▶ Passage provided:
▬▬▬▬▬▬

Equipment for capturing video


Anyone who captures/streams from old (home) computers or even new computers has a certain setup realized.

My dedicated capture PC:
CPU i7 3930K Sandy Bridge E with 6 cores + HT at 4.3 GHz
Mainboard Gigabyte X79-UD5 with 40 GB DDR3 RAM
Graphics Card Gainward GTX780 GLH Phantom
Video Capture Pinnacle PCTV-SAT - BT878 based analog video card (PCI)
Epiphan VGA2PCIe
Epiphan DVI2PCIe with A/V-Kit
Audio Capture Soundblaster Recon3D
Soundblaster X-Fi Surround 5.1 Pro USB
Webcam 2x Logitech C920 Webcam

Capture from VGA (15 kHz+)

The decision to use an independent capture PC has the advantage that the source system is not influenced by the capture process. They key component are the two Epiphan capture cards that allow to capture normal NTSC/PAL video, analog RGB starting from 15 kHz (e.g. Amiga/Atari ST) up to high VGA resolutions of 2048x2048. For newer sources it is also possible to capture from DVI at modes such as 1920x1080 at 60 Hz without analog gap.
Of course the capture PC has to keep up with this data stream. The CPU/board/memory combination had at the time of purchase a good price/performance ratio. CPU power was a critical point as the DVI2PCIe delivers up to 1920x1200 at 60 fps. The goal was to be able to save such a video stream lossless using the lagarith encoder. Thus the capture system had to have a minimum performance level. Analog audio is captured by the USB sound card to reduce electrical noise from the computer itself. The game computer outputs the audio digital that goes to the digital input of the Soundblaster Recon3D.
There are also a few other things to consider: If a capture is running it is inconvenient to watch the output only in the capture preview. Thus analog video, HDMI and audio is multiplied to several outputs. For analog video I use a VGA muliplier with 450 MHz bandwidth and for HDMI a HDMI 1->2 multiplier from Goobay. Analog audio runs through a Behringer 1202FX mixer that is sufficient to mix four stereo sources with up to four microphone sources. The capture software should have a peak meter with maximum volume history included to help find the correct input signal amplitude. For analog audio currently with all devices on the noise level is below -60 dB.
The capture PC runs Windows 10 with Virtualdub as video capture application and Open Broadcaster Studio (OBS) for live streaming. For video capture with VirtualDub Lagarith as lossless RGB 8:8:8 optimized codec is used. This choice is related to the fact that the Epiphan cards is able to capture in RGB 8:8:8 color space.
With OBS it is not possible to capture frame exact as there is no locked sync to a single video source. The reason is that OBS allows to mix multiple sources into a single output video stream (such as Webcam + Video Source + Window). Open Broadcaster uses x264 as encoder with the profile VBR, 'faster', CRF18. Tests show that the quality is better than QuickSync or NVEnc at the same bitrate.

▬▬▬▬▬▬

▶ Material shown:
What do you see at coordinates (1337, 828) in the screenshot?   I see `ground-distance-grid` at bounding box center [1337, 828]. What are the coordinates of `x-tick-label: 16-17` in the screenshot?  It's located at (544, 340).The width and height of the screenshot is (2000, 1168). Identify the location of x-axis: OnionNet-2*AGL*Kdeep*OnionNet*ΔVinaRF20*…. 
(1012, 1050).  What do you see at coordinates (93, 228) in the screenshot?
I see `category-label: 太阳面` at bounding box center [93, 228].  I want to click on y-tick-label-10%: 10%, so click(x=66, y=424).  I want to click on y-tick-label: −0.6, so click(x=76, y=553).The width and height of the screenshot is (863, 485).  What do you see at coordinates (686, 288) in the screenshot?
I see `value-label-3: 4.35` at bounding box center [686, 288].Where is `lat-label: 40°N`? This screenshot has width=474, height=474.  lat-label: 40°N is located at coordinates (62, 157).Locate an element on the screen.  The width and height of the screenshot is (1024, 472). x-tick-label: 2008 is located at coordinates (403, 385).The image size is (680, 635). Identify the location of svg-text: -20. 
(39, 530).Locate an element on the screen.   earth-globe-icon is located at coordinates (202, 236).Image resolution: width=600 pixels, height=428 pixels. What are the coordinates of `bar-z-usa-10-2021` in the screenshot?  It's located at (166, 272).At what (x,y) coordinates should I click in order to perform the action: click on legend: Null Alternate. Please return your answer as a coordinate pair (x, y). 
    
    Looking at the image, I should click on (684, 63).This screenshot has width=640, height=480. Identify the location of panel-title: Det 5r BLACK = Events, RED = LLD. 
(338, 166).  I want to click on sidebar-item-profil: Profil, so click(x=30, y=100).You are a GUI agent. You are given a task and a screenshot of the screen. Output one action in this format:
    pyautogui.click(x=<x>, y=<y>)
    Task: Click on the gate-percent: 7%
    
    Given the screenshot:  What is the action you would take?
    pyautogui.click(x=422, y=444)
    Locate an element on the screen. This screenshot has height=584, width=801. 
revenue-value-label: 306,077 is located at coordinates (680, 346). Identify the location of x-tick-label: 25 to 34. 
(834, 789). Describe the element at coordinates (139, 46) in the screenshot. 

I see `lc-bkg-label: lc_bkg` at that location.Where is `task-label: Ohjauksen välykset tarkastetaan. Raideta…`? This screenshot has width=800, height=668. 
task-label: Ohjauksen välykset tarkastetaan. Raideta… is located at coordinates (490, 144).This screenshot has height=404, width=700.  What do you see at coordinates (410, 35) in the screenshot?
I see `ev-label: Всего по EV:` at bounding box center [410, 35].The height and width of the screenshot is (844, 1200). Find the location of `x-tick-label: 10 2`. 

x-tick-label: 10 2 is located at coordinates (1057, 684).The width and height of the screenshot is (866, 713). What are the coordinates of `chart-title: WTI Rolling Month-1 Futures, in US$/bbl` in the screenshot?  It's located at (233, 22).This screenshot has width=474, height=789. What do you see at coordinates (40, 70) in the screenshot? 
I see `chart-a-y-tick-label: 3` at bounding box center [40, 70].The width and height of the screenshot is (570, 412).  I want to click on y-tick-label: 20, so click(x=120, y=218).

▬▬▬▬▬▬

▶ Task set:
1. Which encoder and settings does Open Broadcaster use, according to the page on video capture equipment?
2. Turn the paragraph starting "There are also a few other things to consider" in the page on video capture equipment into a list that keeps its main facts.
The rows come from a different source than the page on video capture equipment.

▶ Answer section:
1. x264, with the profile VBR, 'faster', CRF18.

2.
- Watching output only in the capture preview during a capture is inconvenient, so analog video, HDMI and audio are split to several outputs.
- Analog video goes through a VGA multiplier with 450 MHz bandwidth.
- HDMI goes through a Goobay HDMI 1->2 multiplier.
- Analog audio runs through a Behringer 1202FX mixer, which can mix four stereo sources with up to four microphone sources.
- The capture software should have a peak meter with maximum volume history to help find the correct input signal amplitude.
- With all devices on, the analog audio noise level is currently below -60 dB.